Die Bundesregierung ist unter bestimmten Bedingungen bereit, insgesamt 660 Millionen Euro an Zinsgewinnen an Griechenland zu zahlen. Bisher seien im Haushalt für das laufende Jahr 243 Millionen Euro eingestellt und für das kommende Jahr knapp 417 Millionen, teilte das Bundesfinanzministerium mit. Beide Summen seien aber noch gesperrt. 

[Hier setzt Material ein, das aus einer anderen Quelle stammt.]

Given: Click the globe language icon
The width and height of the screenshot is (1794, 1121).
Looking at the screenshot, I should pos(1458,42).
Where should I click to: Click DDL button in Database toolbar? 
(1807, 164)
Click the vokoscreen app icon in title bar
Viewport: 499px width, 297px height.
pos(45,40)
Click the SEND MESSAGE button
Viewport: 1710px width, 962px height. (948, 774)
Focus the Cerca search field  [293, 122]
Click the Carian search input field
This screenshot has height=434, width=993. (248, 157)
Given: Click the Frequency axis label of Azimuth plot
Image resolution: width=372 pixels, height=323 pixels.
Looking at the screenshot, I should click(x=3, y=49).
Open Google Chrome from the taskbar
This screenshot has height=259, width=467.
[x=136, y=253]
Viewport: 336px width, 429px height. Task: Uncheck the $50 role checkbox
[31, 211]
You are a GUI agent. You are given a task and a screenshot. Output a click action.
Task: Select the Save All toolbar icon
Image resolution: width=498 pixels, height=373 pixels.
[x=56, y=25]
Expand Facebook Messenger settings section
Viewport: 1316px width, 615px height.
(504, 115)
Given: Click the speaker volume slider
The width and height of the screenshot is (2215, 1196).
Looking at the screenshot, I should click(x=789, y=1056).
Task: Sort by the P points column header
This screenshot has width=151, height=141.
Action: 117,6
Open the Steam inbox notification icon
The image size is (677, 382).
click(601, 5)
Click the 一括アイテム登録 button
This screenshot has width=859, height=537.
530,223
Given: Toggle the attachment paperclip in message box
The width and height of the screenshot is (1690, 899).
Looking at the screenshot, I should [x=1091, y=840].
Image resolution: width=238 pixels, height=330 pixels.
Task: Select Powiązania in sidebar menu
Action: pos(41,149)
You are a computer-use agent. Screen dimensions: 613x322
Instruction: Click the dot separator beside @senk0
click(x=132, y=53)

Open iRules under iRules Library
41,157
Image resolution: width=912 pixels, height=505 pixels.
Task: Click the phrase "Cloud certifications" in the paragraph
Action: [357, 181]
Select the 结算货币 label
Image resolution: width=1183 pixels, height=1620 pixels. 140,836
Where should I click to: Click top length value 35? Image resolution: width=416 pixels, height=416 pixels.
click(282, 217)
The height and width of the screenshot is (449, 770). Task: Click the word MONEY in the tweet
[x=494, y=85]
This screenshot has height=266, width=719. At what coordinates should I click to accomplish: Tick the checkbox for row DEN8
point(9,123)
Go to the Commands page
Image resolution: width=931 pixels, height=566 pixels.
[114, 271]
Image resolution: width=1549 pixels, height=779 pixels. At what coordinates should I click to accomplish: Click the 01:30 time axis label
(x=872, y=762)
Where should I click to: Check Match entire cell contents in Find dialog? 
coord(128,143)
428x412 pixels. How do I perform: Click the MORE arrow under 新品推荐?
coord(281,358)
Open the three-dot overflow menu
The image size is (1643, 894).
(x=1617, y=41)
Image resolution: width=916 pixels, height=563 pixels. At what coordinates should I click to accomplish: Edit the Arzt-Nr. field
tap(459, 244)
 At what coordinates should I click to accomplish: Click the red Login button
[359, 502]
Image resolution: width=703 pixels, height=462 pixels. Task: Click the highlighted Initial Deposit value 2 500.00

Die zwei Beträge sind laut Ministerium vorsorglich im Haushalt eingestellt. Eine Auszahlung bedürfe weiterer Beschlüsse am Ende des aktuellen ESM-Programms. Die Höhe der denkbaren Zahlung sei aus dem nationalen Anteil der rechnerischen Gewinne der Europäischen Zentralbank aus den Geschäften mit griechischen Staatsanleihen ermittelt worden. Medienberichten zufolge hatte Deutschland mit Zinseinnahmen aus Krediten und Anleihenkäufen für Griechenland bislang Gewinne von etwa 1,34 Milliarden Euro gemacht.

Die Eurogruppe hatte sich im Mai 2016 auf "mögliche schuldenerleichternde Maßnahmen für Griechenland" verständigt. Das war eine Bedingung des Internationalen Währungsfonds, um sich weiter an der Griechenlandrettung zu beteiligen. Endgültig entschieden werden soll aber erst 2018 – wenn Griechenland das aktuelle Programm des Europäischen Stabilitätsmechanismus und die geforderten Reformen erfolgreich umgesetzt habe und dann auch tatsächlich diese Hilfen benötige. 

Seit 2010 erhält Griechenland internationale Kredite. Mittlerweile läuft das dritte vereinbarte Hilfsprogramm mit einem Umfang von bis zu 86 Milliarden Euro, allerdings in Teilsummen und im Gegenzug für Reformen, etwa im Renten- und Steuersystem.